Isolation and characterization of a proteolytic factor from the venom of Vipera palaestinae

A proteolytic enzyme which is active on collagen and gelatin was isolated from the venom of Vipera palaestinae. The enzyme showed an optimal temperature of 45 degrees C and an optimal pH of 8.0. It was inhibited by snake blood serum, but not by EDTA or trypsin inhibitors. The enzyme was completely separated from one of the venom hemorrhagins, which accompanied it through the purification procedure. The possible evolution of hemorrhagins from proteolytic enzymes is discussed.

Venom properties of the rattlesnakes (Crotalus) inhabiting the Baja California region of Mexico

Seven species of rattlesnakes (genus Crotalus) from Baja, Mexico, were investigated for venom yield, protein content, lethal toxicity, 'Mojave toxin' content and hemorrhagic, esterase (BAEE), phosphodiesterase and protease activities. Venom yield was lowest in C. catalinensis and C. enyo enyo and highest in C. ruber ruber. All venoms exhibited esterase and phosphodiesterase activities, except that three (of 14) specimens of C. e. enyo lacked esterase activity. Protease activity was extremely low or absent in adult C. e. enyo, adult C. mitchellii mitchellii, adult C. viridis caliginis and juvenile C. r. ruber venoms. The venom of C. m. mitchellii was the only venom lacking hemorrhagic activity. This venom also had the highest lethal toxicity (i.p. LD50 0.13 - 0.24 mg/kg) in mice, and was the only venom that exhibited a toxin antigenically related to 'Mojave toxin'.

The distribution among ophidian venoms of a toxin isolated from the venom of the Mojave rattlesnake (Crotalus scutulatus scutulatus)

A toxin analogous to Mojave toxin or protein K' was isolated from venom of the Mojave rattlesnake (Crotalus s. scutulatus) by anion exchange and gel permeation chromatography.
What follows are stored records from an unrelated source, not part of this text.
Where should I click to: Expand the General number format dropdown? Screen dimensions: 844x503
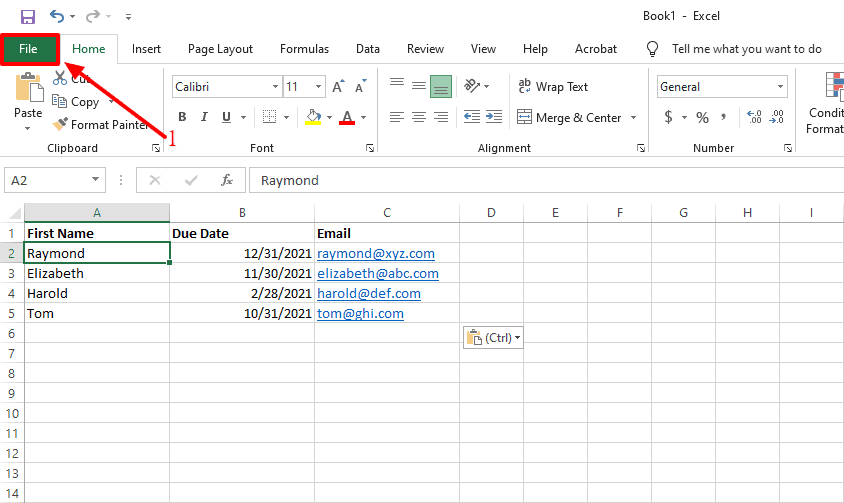coord(780,87)
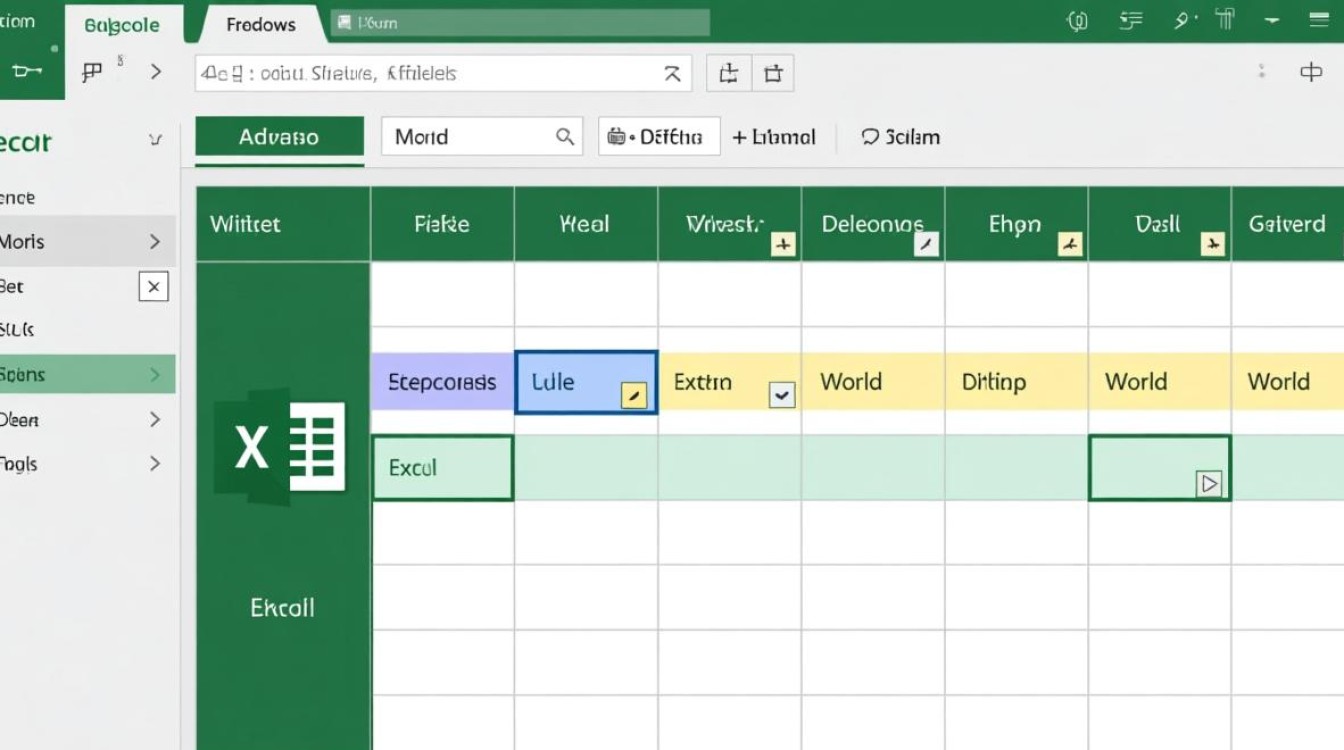Image resolution: width=1344 pixels, height=750 pixels.
Task: Click the small icon in Dasll column header
Action: [x=1213, y=243]
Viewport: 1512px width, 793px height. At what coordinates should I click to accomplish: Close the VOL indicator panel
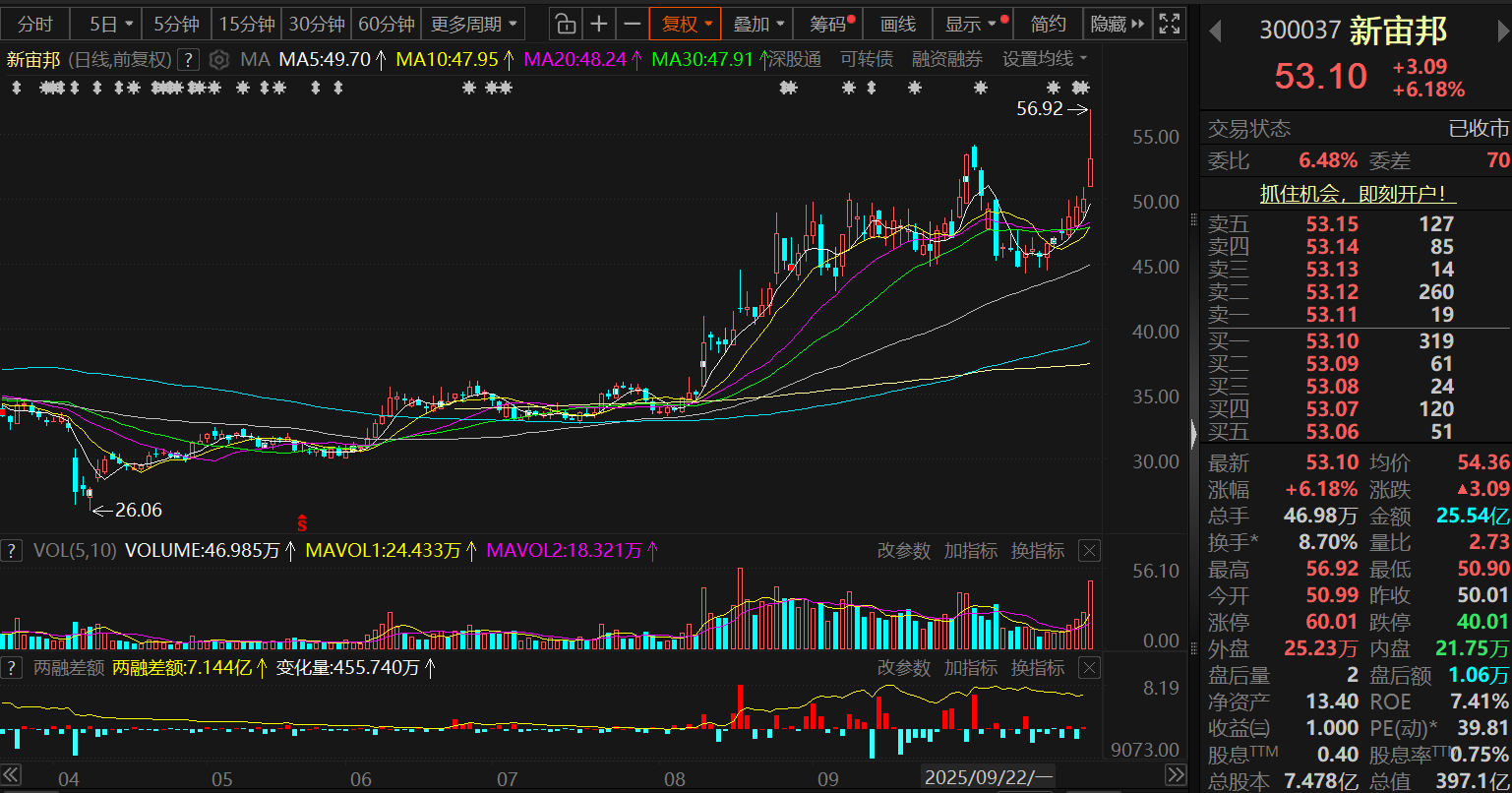click(x=1089, y=551)
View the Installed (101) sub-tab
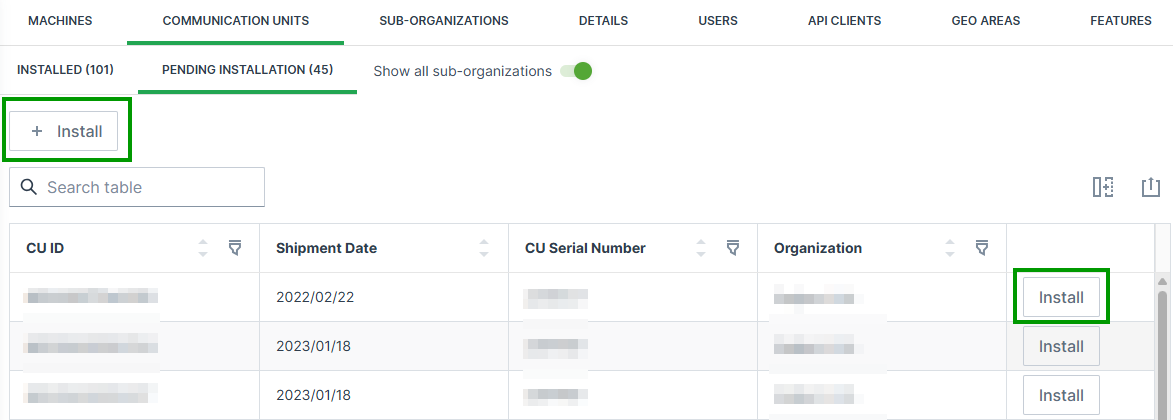1173x420 pixels. coord(65,70)
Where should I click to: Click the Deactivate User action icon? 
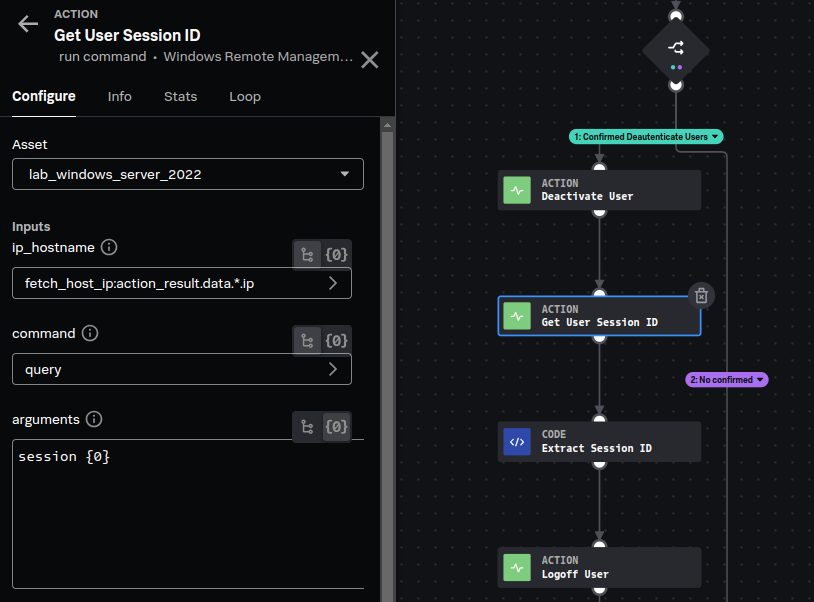coord(517,190)
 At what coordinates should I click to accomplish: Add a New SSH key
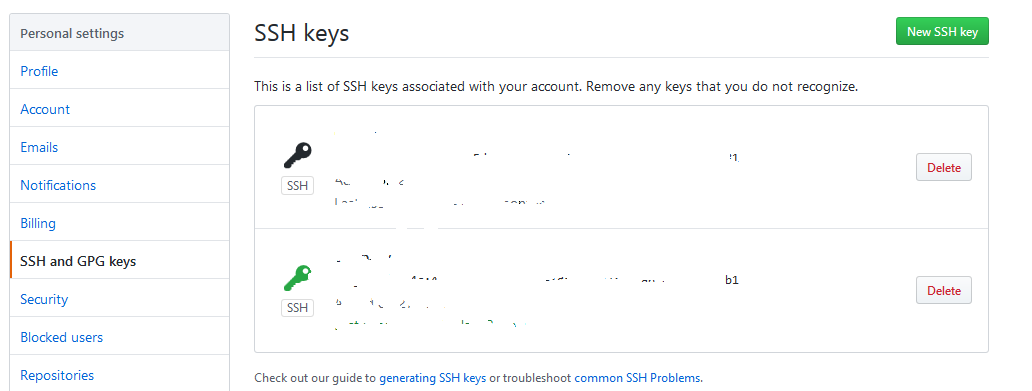click(x=942, y=32)
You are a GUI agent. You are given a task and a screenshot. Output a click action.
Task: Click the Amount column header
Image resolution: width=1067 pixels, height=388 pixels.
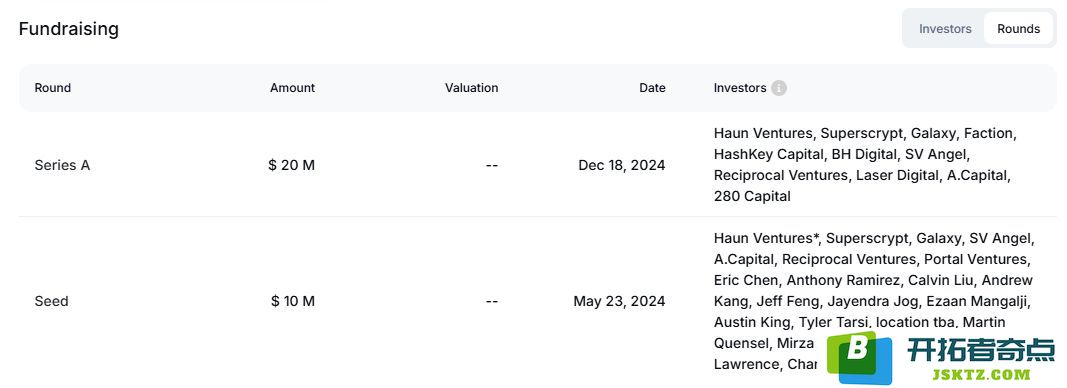(293, 88)
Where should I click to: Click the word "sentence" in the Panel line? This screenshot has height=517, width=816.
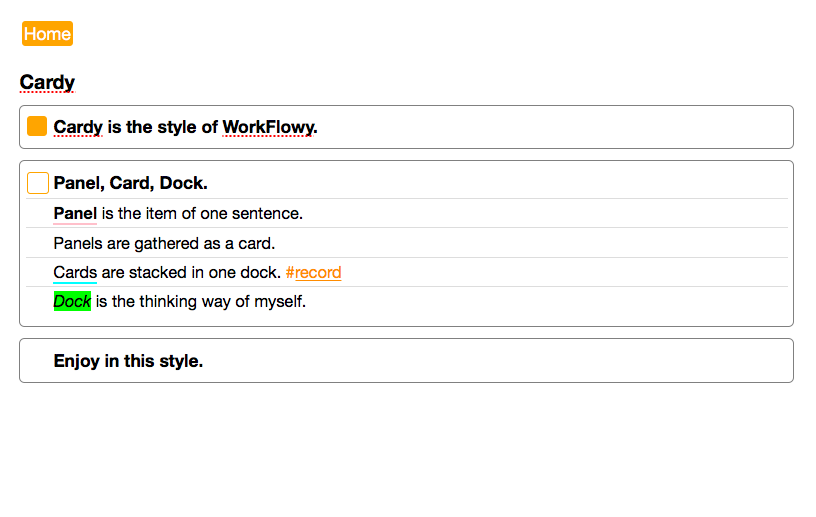coord(265,213)
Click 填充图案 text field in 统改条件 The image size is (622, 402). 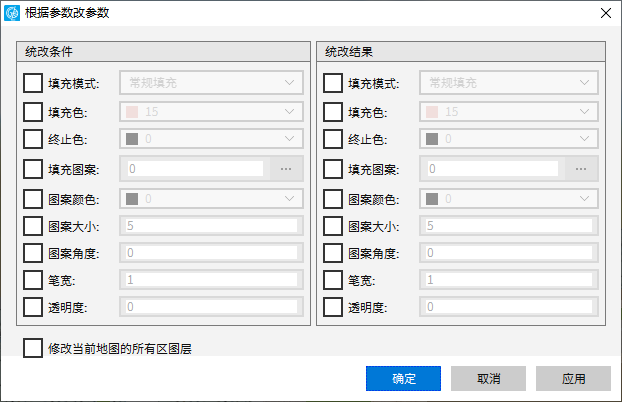tap(195, 169)
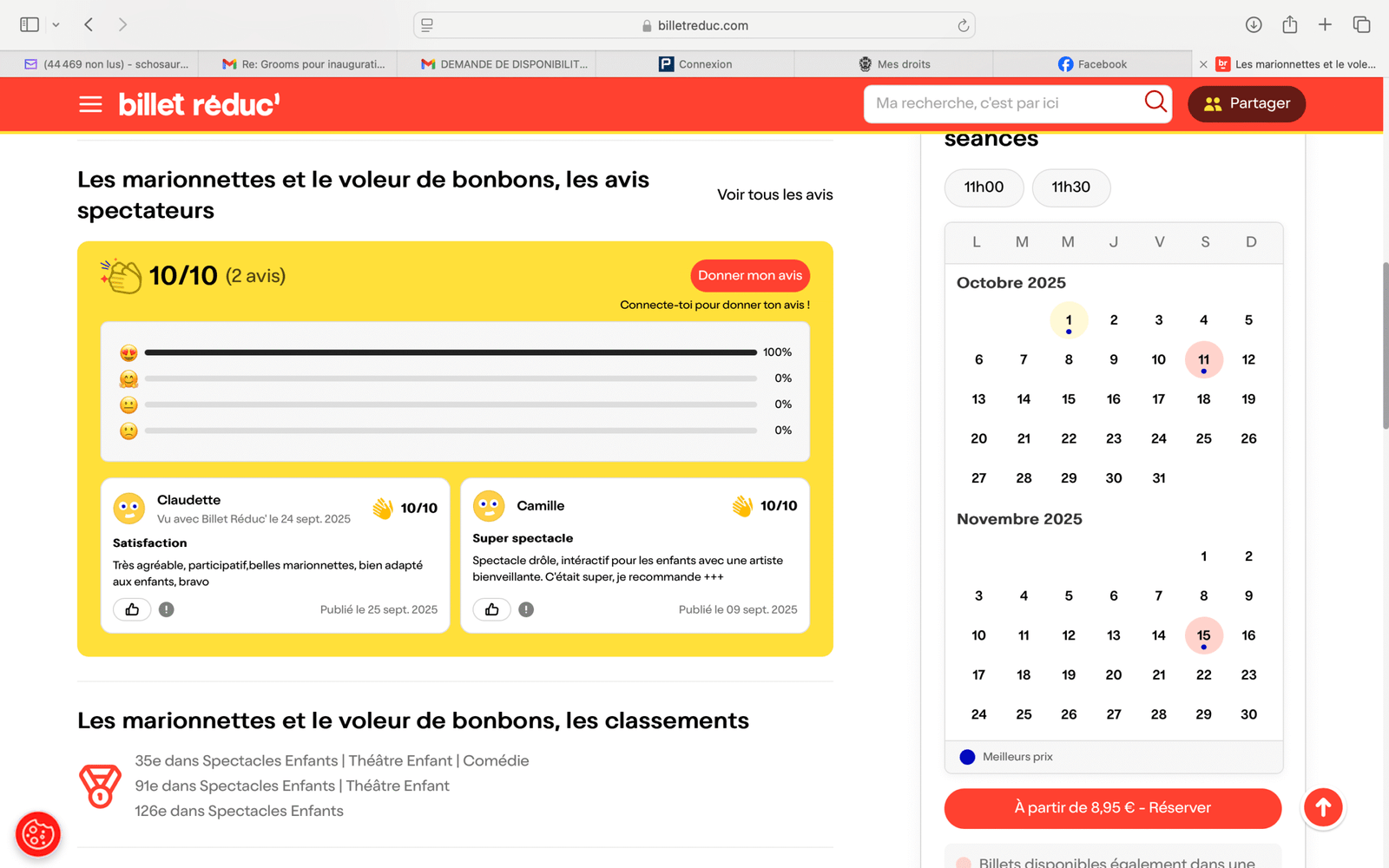Click the 100% rating progress bar
This screenshot has height=868, width=1389.
click(x=451, y=352)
This toxin has an apparent native molecular weight of 20,000-22,000, a subunit molecular weight of 14,000 and a pI of 4.9-5.0. The i.p. LD50 is 0.094 mg/kg for mice. A wide variety of ophidian venoms (crotaline, viperine, elapid, hydrophid and colubrid) were examined for the presence of this toxin using Ouchterlony, immunoelectrophoresis, ELISA and Western transfer. High concentrations were found in 4 of 6 C. scutulatus venom samples, 2 of 3 C. durissus samples and samples from C. viridis concolor and C. tigris. A moderate concentration was found in 1 of 3 C. durissus samples and low to trace concentrations in 1 C. durissus sample, 1 C. scutulatus sample, 2 of 12 C. atrox samples and a Trimeresurus flavoviridis sample, the latter being the only instance of detection of the toxin in a snake other than a rattlesnake. The toxin appears in at least two phylogenetic lines of rattlesnakes, and its geographic distribution in North American rattlesnake species resembles a mosaic.